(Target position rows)
BEGIN

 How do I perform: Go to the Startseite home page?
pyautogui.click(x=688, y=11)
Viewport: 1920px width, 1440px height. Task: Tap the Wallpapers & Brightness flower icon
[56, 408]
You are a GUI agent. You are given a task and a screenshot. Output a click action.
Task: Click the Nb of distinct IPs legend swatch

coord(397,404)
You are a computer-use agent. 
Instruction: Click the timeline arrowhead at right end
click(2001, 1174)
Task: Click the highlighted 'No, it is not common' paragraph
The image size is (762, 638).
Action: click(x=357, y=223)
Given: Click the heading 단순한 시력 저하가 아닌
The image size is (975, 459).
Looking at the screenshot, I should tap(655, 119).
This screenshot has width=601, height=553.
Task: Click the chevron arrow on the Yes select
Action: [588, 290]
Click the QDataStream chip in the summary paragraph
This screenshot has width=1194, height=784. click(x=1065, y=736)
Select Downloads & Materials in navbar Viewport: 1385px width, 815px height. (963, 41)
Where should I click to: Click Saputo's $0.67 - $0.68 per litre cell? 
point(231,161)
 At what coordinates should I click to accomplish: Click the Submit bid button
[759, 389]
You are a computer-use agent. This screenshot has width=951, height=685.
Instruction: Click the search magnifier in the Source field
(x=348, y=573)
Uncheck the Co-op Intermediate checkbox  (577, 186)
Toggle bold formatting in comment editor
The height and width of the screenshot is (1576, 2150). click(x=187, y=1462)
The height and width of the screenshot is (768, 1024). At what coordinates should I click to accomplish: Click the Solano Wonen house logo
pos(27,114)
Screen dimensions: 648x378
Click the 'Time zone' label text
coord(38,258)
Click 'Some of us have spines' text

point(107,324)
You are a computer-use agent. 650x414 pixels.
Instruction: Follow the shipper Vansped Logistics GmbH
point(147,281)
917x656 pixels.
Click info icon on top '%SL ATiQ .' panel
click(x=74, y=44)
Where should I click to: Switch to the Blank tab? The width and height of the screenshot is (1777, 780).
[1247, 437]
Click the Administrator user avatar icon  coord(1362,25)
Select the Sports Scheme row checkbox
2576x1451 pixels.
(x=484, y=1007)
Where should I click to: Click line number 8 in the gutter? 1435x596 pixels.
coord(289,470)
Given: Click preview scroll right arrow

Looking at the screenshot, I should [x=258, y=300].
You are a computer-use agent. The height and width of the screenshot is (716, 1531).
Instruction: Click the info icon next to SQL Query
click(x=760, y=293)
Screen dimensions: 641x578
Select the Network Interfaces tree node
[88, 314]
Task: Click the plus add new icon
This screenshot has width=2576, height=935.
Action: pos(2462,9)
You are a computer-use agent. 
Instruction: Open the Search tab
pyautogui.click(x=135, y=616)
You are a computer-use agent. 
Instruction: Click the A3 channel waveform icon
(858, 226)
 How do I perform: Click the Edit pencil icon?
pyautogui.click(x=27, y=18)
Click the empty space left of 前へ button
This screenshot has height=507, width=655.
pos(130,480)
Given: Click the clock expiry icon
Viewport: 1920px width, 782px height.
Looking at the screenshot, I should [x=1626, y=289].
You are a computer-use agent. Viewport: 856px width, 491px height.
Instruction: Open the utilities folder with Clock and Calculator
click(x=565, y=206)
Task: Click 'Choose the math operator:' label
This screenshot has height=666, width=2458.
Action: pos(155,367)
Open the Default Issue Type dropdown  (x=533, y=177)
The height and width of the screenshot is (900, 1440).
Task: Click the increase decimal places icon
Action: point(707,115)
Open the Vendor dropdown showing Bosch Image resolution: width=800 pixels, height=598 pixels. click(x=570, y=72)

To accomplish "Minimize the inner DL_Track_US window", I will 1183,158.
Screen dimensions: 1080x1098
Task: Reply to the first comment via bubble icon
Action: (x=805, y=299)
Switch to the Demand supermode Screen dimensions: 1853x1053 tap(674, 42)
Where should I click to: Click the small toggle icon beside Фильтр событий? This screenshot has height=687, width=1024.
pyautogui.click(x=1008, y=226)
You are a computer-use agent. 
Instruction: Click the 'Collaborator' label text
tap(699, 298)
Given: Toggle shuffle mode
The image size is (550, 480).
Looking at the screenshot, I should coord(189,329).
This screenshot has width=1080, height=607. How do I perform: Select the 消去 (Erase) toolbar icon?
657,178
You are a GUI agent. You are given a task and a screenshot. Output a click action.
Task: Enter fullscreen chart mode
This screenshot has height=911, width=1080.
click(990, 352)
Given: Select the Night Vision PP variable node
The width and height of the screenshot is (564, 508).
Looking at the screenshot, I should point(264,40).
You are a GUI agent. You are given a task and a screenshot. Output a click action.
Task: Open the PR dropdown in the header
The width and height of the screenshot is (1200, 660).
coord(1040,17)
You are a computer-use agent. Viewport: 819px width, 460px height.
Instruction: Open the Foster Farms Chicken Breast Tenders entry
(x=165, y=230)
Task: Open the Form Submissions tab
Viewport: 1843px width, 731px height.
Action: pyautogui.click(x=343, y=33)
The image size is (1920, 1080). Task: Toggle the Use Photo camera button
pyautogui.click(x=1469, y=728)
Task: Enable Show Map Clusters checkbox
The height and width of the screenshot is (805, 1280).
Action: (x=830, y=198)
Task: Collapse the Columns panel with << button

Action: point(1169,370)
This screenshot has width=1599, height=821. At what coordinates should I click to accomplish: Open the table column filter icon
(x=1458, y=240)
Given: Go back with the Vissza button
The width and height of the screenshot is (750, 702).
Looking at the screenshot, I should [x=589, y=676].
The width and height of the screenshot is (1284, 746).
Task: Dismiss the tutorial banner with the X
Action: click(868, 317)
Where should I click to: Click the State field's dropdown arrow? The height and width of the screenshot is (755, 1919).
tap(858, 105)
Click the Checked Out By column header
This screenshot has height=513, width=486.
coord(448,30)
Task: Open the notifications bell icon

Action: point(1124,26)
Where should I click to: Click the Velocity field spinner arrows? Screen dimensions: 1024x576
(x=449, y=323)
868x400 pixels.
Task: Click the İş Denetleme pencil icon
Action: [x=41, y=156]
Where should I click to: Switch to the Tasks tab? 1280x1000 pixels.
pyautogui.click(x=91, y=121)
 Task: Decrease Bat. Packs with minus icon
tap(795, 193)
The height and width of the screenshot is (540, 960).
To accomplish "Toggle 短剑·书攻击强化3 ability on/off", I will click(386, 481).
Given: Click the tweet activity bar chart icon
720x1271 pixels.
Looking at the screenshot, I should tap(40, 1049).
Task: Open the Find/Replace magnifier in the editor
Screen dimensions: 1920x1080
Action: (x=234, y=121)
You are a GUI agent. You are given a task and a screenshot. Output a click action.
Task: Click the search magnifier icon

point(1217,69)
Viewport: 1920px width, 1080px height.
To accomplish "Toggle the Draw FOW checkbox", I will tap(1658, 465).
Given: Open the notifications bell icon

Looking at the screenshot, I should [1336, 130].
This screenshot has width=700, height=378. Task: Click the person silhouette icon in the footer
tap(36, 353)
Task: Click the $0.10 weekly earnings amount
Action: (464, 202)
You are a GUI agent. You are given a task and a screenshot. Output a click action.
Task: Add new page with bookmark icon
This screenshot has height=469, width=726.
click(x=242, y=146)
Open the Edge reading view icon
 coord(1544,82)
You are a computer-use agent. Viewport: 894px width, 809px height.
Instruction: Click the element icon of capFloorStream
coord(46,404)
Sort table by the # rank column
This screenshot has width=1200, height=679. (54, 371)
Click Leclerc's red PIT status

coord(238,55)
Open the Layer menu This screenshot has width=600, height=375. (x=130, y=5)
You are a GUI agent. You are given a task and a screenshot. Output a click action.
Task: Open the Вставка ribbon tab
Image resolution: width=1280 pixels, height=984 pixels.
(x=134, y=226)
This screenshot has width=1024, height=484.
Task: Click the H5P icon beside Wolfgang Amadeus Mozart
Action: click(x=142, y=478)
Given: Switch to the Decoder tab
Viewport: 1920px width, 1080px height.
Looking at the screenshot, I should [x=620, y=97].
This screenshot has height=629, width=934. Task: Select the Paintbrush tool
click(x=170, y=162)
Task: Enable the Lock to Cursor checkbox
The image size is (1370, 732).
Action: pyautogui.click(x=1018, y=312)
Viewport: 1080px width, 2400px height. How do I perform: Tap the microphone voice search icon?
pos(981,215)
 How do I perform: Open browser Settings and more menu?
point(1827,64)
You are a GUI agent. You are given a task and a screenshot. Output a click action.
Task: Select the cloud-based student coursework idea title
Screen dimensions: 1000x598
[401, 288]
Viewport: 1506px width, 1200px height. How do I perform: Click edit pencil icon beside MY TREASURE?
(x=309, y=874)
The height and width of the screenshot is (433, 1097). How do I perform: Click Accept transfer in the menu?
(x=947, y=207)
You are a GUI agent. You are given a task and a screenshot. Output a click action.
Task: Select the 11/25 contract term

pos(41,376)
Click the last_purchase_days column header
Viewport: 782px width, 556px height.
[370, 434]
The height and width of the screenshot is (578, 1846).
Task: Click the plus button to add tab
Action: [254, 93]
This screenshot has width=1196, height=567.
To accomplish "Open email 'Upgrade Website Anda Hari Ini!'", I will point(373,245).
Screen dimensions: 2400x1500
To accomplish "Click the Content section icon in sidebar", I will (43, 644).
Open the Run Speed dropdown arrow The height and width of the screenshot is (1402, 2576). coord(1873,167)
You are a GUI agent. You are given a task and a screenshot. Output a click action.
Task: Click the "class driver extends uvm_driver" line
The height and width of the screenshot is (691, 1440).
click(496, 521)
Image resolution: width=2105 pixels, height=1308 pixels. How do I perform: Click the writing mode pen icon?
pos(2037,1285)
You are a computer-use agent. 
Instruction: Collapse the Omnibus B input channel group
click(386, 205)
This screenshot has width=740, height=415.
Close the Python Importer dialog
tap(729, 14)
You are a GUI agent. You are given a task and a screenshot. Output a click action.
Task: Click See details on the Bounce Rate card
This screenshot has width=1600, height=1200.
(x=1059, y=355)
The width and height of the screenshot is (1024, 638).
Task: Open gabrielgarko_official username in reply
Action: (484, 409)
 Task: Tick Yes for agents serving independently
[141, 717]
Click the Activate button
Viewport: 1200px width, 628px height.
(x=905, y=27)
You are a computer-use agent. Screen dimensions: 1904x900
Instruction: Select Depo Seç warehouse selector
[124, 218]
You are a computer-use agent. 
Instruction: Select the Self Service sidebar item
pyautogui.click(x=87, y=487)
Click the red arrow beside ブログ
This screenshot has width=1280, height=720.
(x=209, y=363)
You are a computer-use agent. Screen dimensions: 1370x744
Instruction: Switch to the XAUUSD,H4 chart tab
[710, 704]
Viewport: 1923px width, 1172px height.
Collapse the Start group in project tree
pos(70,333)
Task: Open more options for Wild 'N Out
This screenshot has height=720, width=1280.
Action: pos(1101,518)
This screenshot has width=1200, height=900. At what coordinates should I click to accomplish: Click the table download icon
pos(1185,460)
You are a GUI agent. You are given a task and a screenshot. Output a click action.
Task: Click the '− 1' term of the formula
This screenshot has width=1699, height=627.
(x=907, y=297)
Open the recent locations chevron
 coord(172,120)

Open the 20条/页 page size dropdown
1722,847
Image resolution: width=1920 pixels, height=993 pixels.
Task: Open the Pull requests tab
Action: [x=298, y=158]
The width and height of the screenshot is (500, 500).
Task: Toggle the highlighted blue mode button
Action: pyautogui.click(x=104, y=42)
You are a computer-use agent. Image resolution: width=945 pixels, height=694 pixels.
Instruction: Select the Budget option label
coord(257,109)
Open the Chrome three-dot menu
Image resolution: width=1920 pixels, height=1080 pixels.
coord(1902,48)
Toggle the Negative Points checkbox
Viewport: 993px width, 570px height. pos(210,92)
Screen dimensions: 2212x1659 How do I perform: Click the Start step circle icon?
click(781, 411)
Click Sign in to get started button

END

--- Job ---
From the rows above, collect every line that contains the string "coordinates", matching case exactly.

--- Task solution ---
 At what coordinates should I click to accomplish: Click the Submit bid button
The height and width of the screenshot is (768, 1024). At what coordinates should I click to accomplish: Click the Solano Wonen house logo
This screenshot has width=1599, height=821. At what coordinates should I click to accomplish: Open the table column filter icon
This screenshot has width=1200, height=900. At what coordinates should I click to accomplish: Click the table download icon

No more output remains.